#### Given passage

Marko on ‘toxic’ Verstappen and Sainz partnership

Henry Valantine
Max Verstappen and Carlos Sainz, Toro Rosso. Monaco May 2015.

Helmut Marko has labelled the partnership of Max Verstappen and Carlos Sainz at Toro Rosso as “toxic” given the “atmosphere” within the team at the time.

Verstappen and Sainz debuted together in 2015 at Red Bull’s junior team, both having come through the team’s young driver programme to make it to Formula 1.

Verstappen came out on top in the intra-team battle between them in their only full season together by 49 points to 18, with the struggles of Daniil Kvyat at Red Bull seeing the then-teenage Dutchman placed alongside Daniel Ricciardo at Kvyat’s expense – famously winning a race at his first attempt in a Red Bull in Spain in 2016.

Sainz eventually departed the Red Bull stable towards the end of 2017 by making the move to Renault, which motorsport advisor Marko said was a result of him not being able to keep the Spaniard at Toro Rosso.

“It was his (Sainz’s) bad luck to get Max as a team-mate,” Marko said during an interview in The Red Bulletin.

########

__Tasks__
• a. Answer these questions using the article on the Verstappen and Sainz partnership at Toro Rosso.
(i) Which team did Sainz move to toward the end of 2017?
(ii) By what points score did Verstappen beat Sainz in their only full season together?
(iii) In which country and year did Verstappen win on his first attempt in a Red Bull?
• b. Write the next part of the article on the Verstappen and Sainz partnership at Toro Rosso, picking up right after its last sentence.

#### Data extract

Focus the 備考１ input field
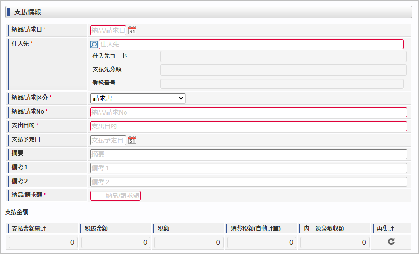[x=248, y=168]
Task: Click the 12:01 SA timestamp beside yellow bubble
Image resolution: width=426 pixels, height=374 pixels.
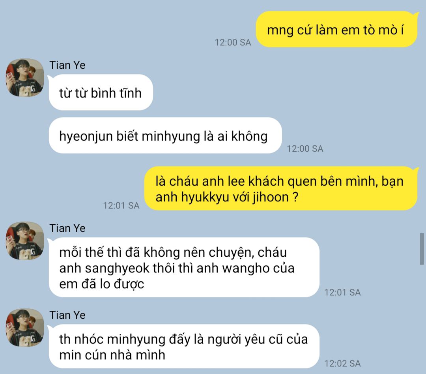Action: [x=121, y=206]
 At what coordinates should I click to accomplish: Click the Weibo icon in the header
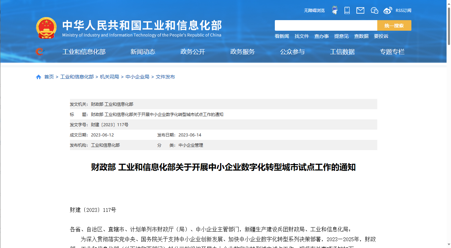[x=387, y=10]
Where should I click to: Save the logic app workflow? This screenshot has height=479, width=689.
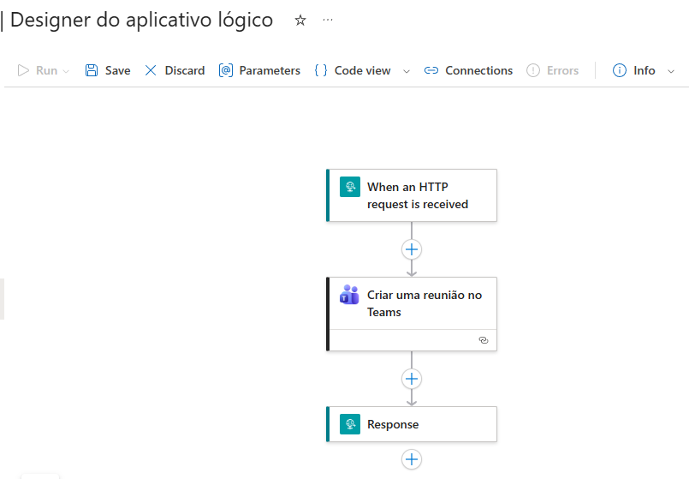(108, 71)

########

__Expected results__
• a.
(i) Renault
(ii) 49 points to 18
(iii) Spain, 2016

• b.
Carlos Sainz, Max Verstappen and Lewis Hamilton in front of a TV camera. Montreal, June 2022.

“The atmosphere between the two at Toro Rosso was quite toxic. In the set-up we had at the time, I couldn’t see a way of keeping him with us and so he moved to Renault, McLaren and then on to Ferrari.”

Sainz comes from a family with a high motorsport pedigree, with Carlos Sainz Snr having won two World Rally Championship titles in his career, as well as his uncle Antonio having also been a rally driver.

Marko feels Sainz Jnr had to work hard to escape the image of being the son of a legend of motorsport, and that led to incorrect perceptions of him when he first entered the sport.

“For a long time he lived in the shadow of his father, the two-time world rally champion,” Marko explained.

“He was unfairly saddled with the image of being the spoiled son of a racing driver whereas, on the contrary, Carlos had to fight consistently to get ahead.”

Marko added separately there had been an “outcry” over the team’s decision to promote Verstappen to the senior Red Bull squad in 2016, but from the case of Sainz it was simply a case of bad luck that the Dutchman shared a garage with him at the time.

“There was an outcry because some felt Carlos had been overlooked,” Marko said.

“His development was also very good and the difference between the two was often very minimal, but despite having less experience Max was the faster driver, hence our decision to move him to Red Bull Racing.”